Met dank overgenomen van A.C. (Cecilia) Malmström, gepubliceerd op donderdag 26 januari 2017.

The trade dynamics of the world are changing rapidly. This week, US President Donald Trump announced that the US would not be joining the Trans-Pacific Partnership (TPP).

Given the changing international environment, I commented on the way forward for EU trade policy at a speech in Brussels this week - read it here. The EU is in different stages of negotiation on 20 different trade deals. We are negotiating or implementing trade agreements with all major TPP participants, including, for instance, Japan and Mexico.

It is clear that our Asian trade talks will be of particular importance in the year ahead. Looking beyond the participants of TPP, this week we have the first full round of negotiations with Indonesia - the largest market of Southeast Asia with a population of over 250 million.

The Indonesian market undoubtedly represents a huge business potential. The ambition is to conclude an economic agreement between the EU and Indonesia that makes trade and investment easier and covers a broad range of issues, including customs duties, regulatory barriers to trade, trade in services, trade aspects of public procurement, competition rules, intellectual property rights, investment and - last but not least - rules on sustainable development. Needless to say, this is a challenging negotiation, and we have a lot of work ahead of us before we would be able to conclude.
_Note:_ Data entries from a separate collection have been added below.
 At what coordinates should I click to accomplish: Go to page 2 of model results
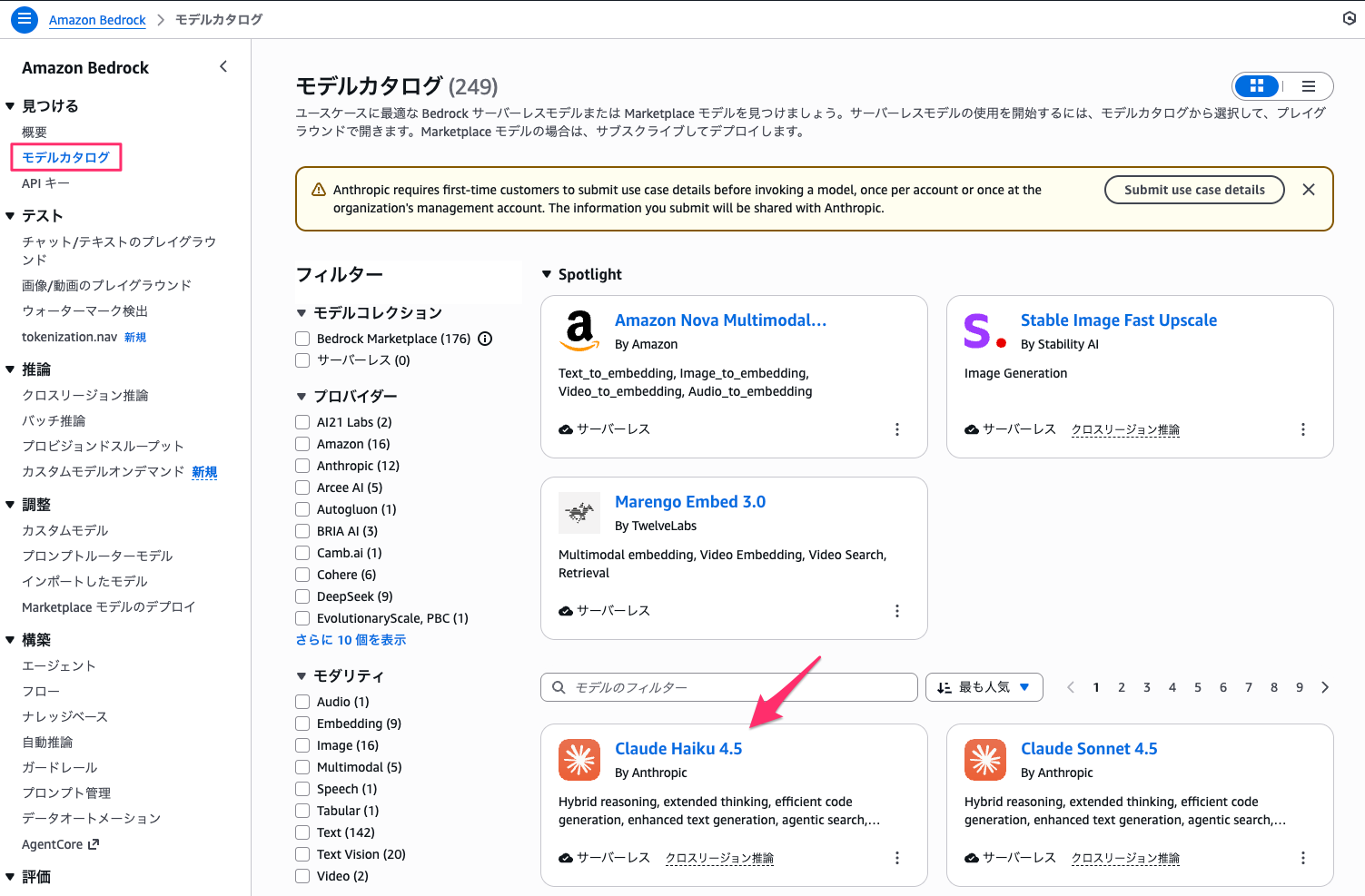coord(1122,687)
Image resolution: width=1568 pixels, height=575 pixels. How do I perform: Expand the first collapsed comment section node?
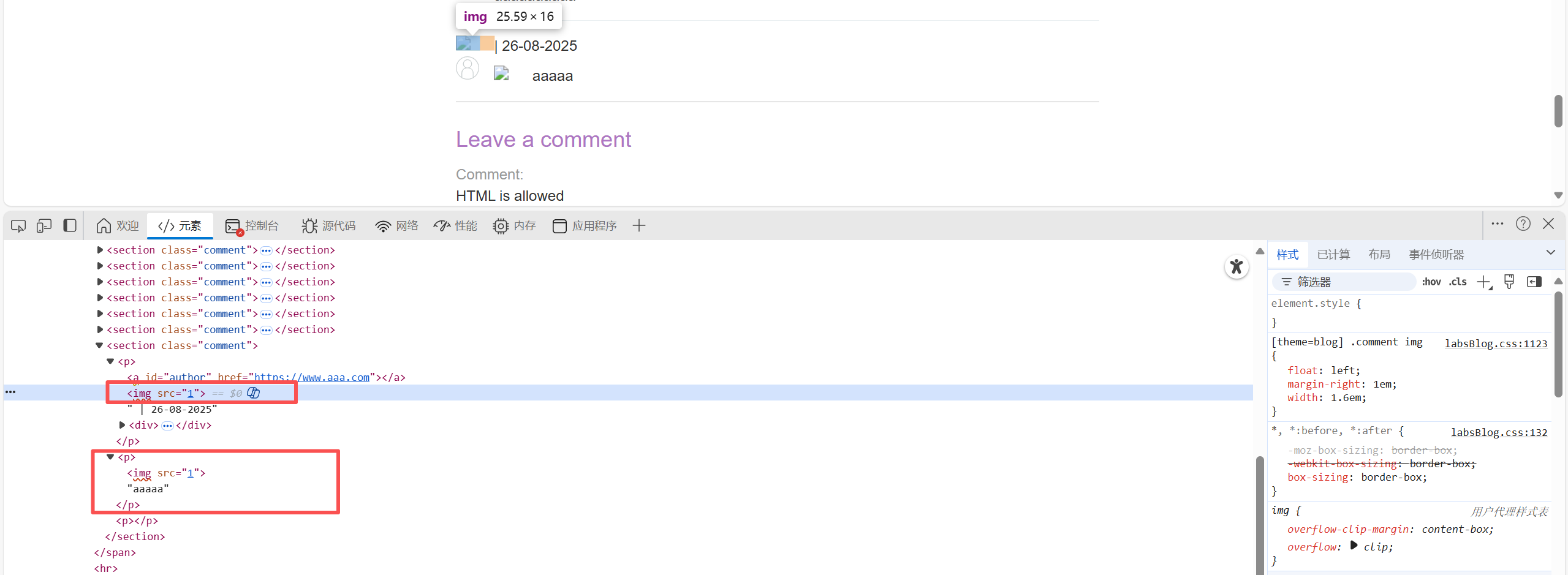[x=100, y=250]
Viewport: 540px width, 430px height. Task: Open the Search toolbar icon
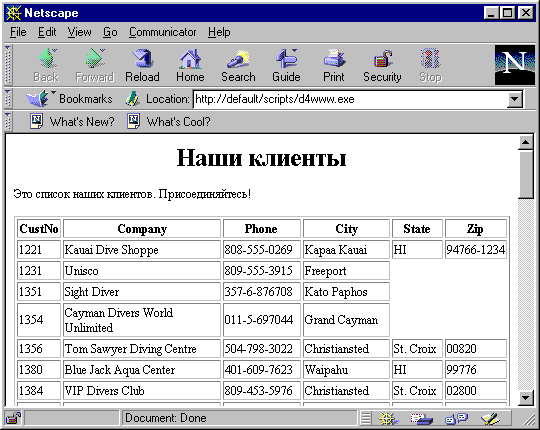point(238,65)
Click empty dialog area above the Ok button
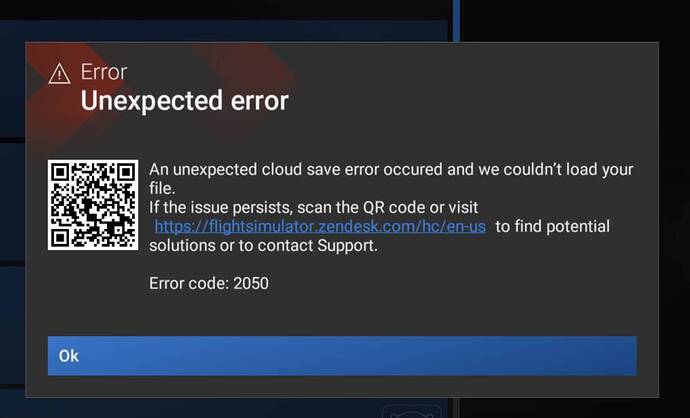 click(342, 315)
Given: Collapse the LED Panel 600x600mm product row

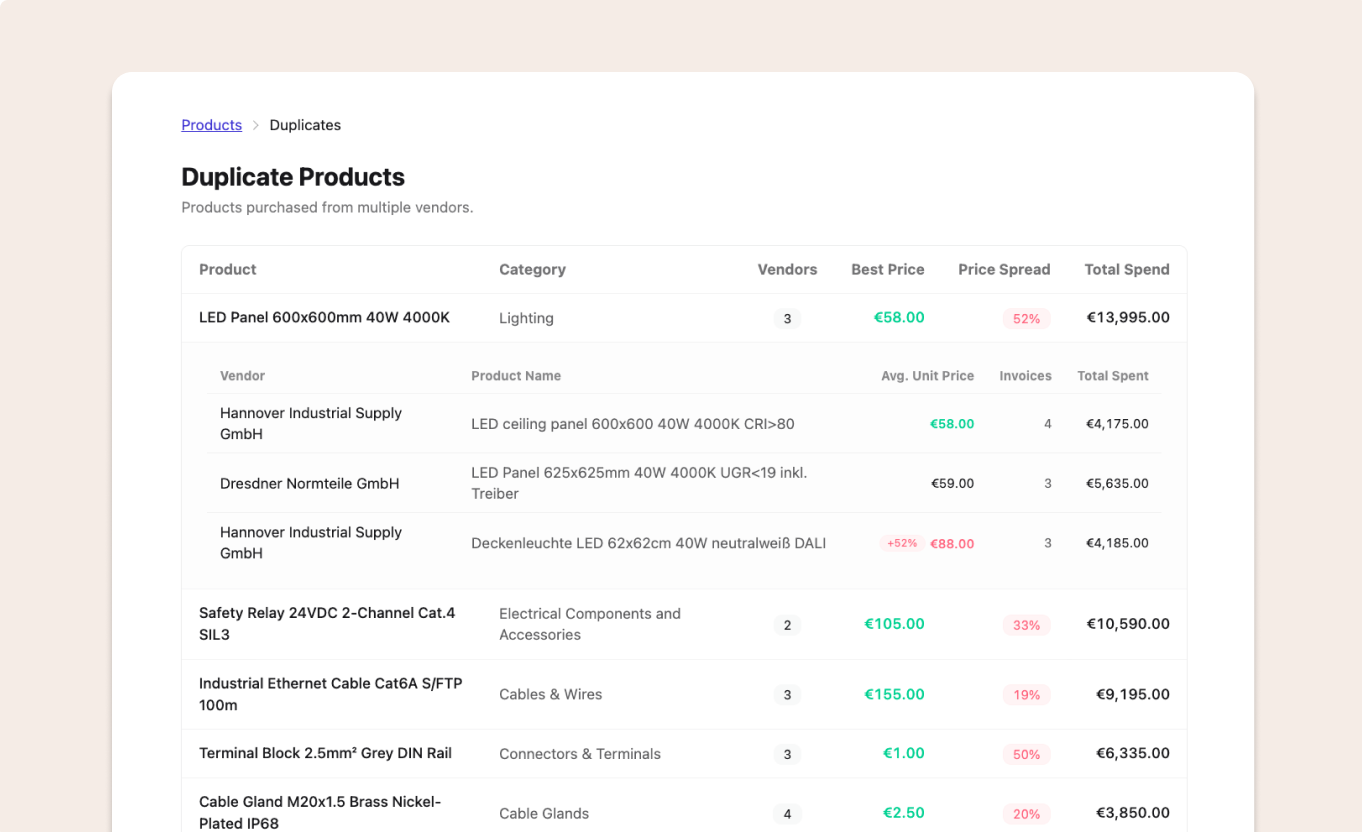Looking at the screenshot, I should click(324, 318).
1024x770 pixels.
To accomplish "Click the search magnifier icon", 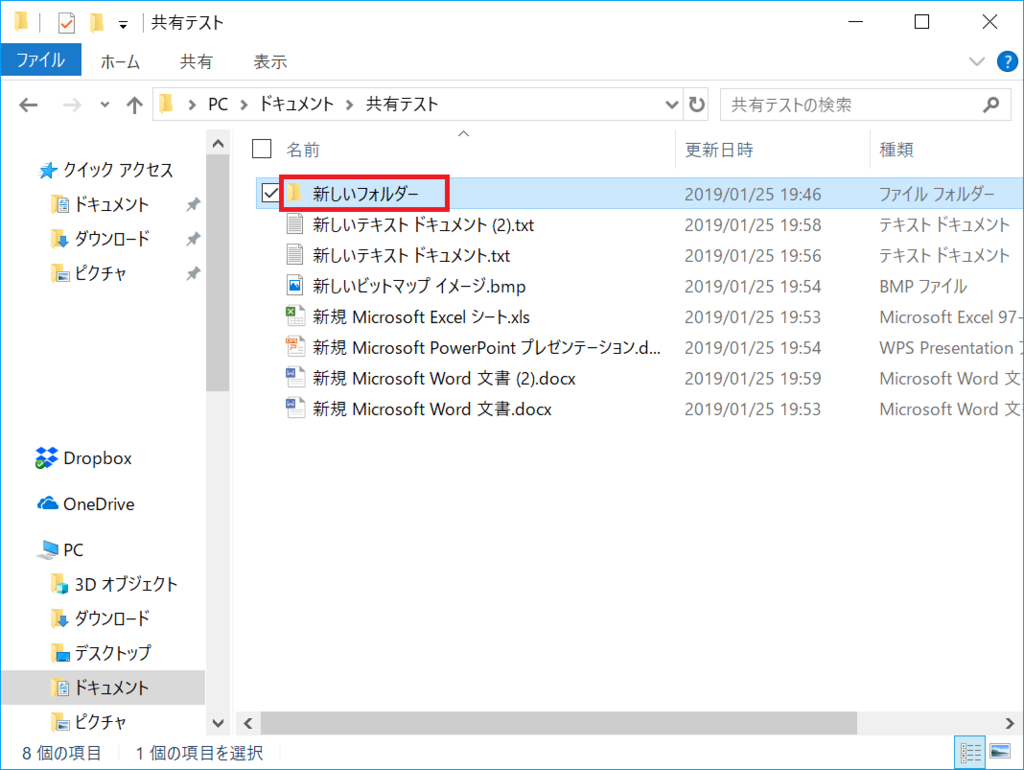I will tap(990, 104).
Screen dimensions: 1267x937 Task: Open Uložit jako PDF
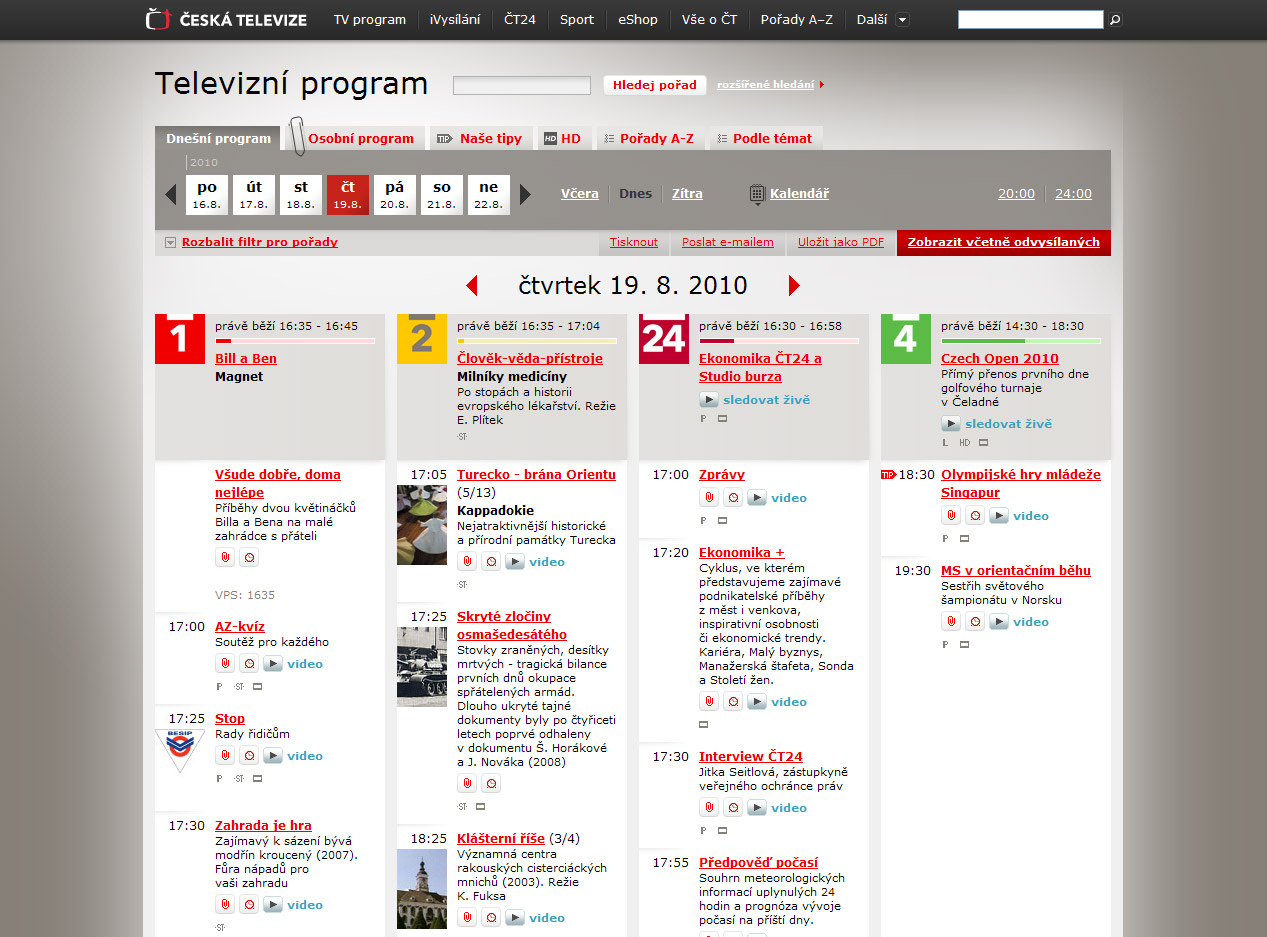[x=839, y=242]
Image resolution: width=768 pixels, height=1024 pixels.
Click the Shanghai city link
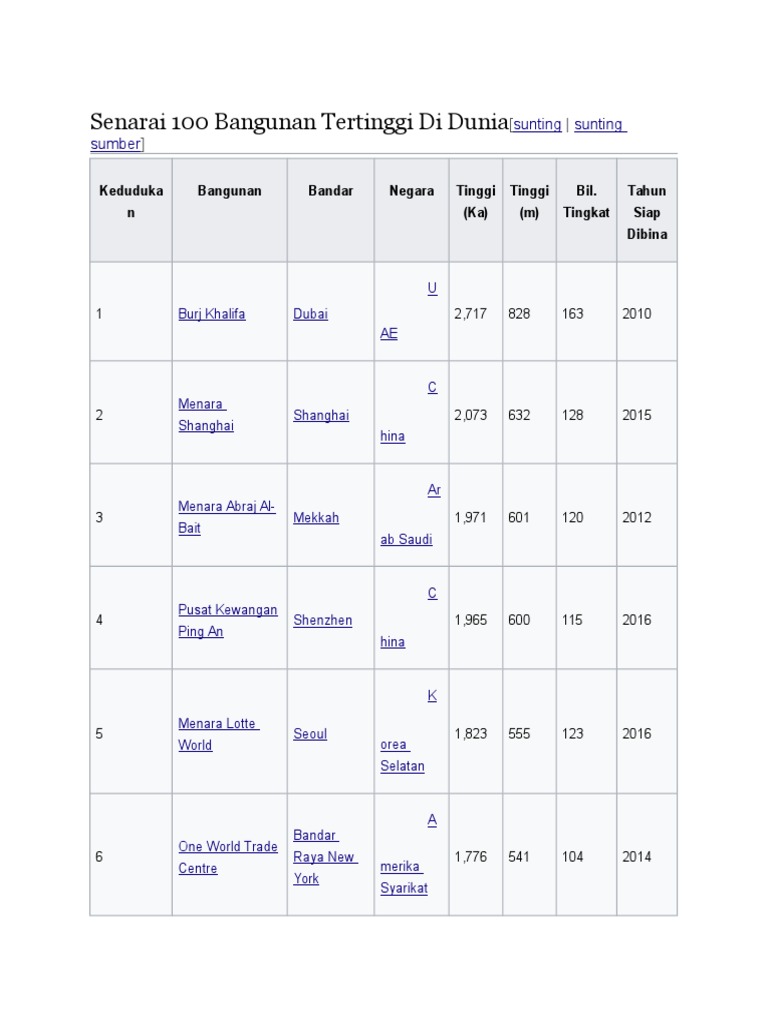[x=321, y=415]
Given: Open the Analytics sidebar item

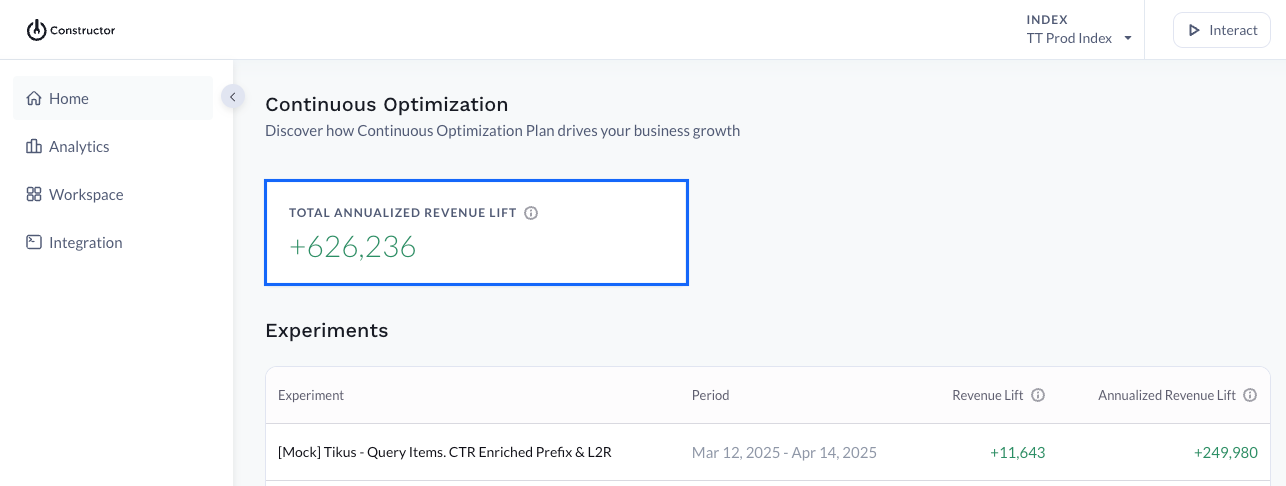Looking at the screenshot, I should pos(113,146).
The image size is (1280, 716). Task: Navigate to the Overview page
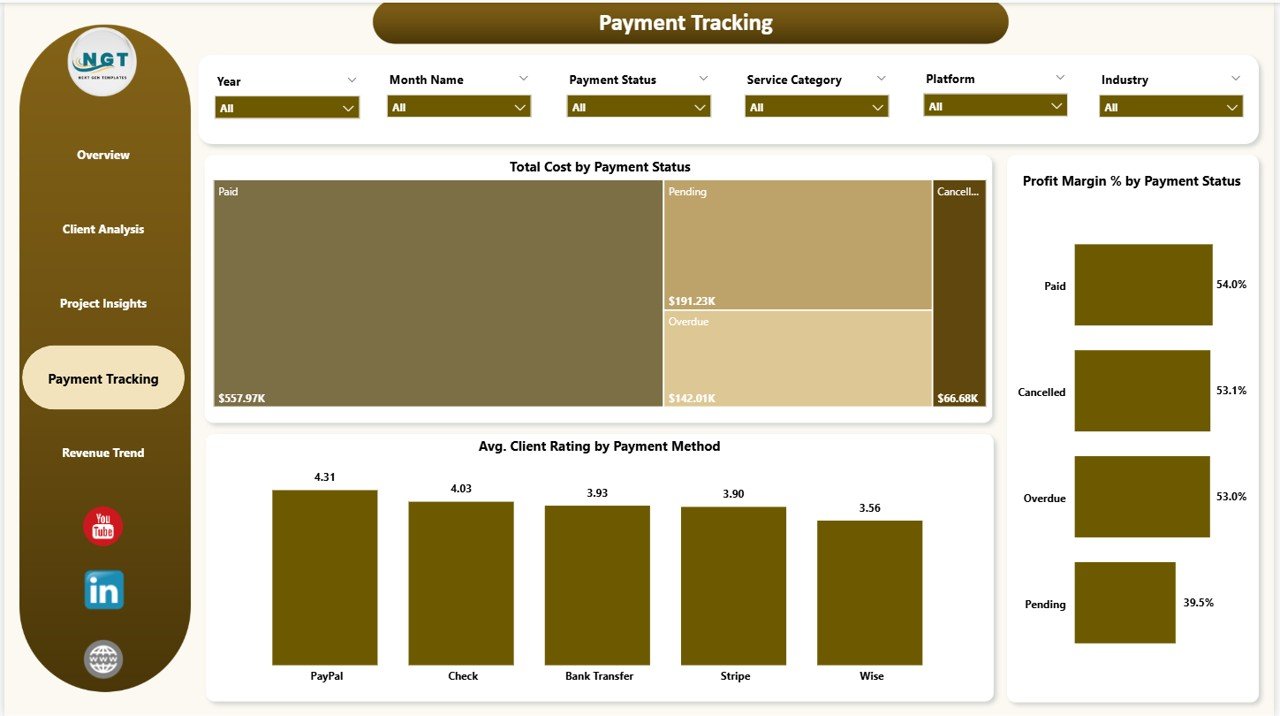pyautogui.click(x=102, y=155)
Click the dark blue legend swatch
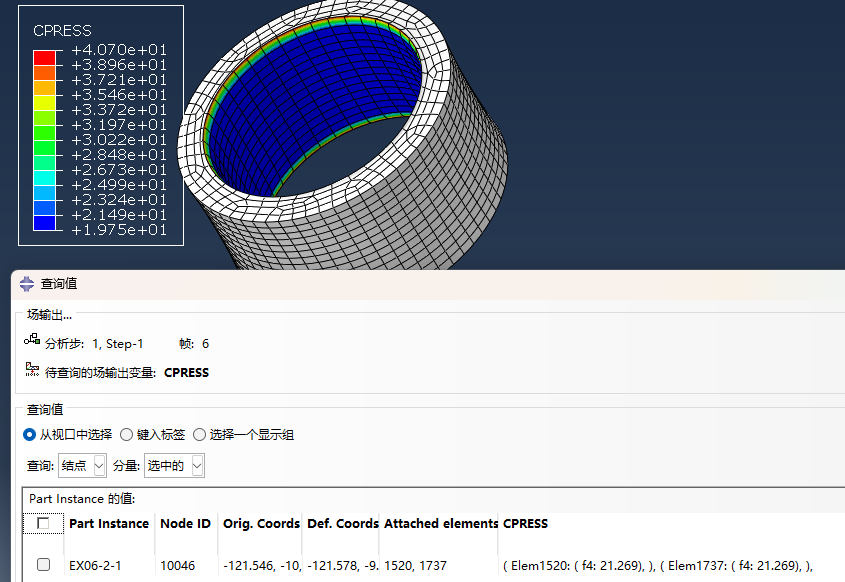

But the reasons for a deal are clear - with more than a third of the region's GDP, Indonesia is also the largest economy of the ASEAN countries. Already today, we trade goods worth over €25 billion a year between us. EU imports include, for example, agriculture and food products, technical appliances, textiles and shoes, as well as plastic and rubber materials. From the EU side, we supply Indonesia with various industrial products - machinery, cars, chemicals, and so on. Two thirds of these exports come from Germany, France and Italy, with many other EU countries also contributing.

The EU is the second largest investor in the country (after Singapore). The EU's foreign direct investment stock in Indonesia amounts to nearly €26 billion, so it's also worth getting better bilateral rules in place in that area.

After an initial two-day round in September of last year, our negotiators are entering into detailed discussions this week, addressing all topics to be included in the agreement. The aim is to present the EU's specific proposals for several chapters.

In order to shape a good deal, we need stakeholders to be involved and well-informed. A report from this week's round, as well as EU text proposals, will be published on our dedicated website shorty after our negotiating team comes back to Europe.

To make the most of our EU team's visit to Indonesia, we also have two side-events set up: Last Friday we held a dedicated workshop in Jakarta with our counterparts from the Indonesian government on investment protection policy, and the EU's proposal for an Investment Court System. Once this week's round is over, we will also hold our annual Working Group on Trade and Investment. It will be an occasion to solve some of the specific issues faced by EU companies already present on the Indonesian market.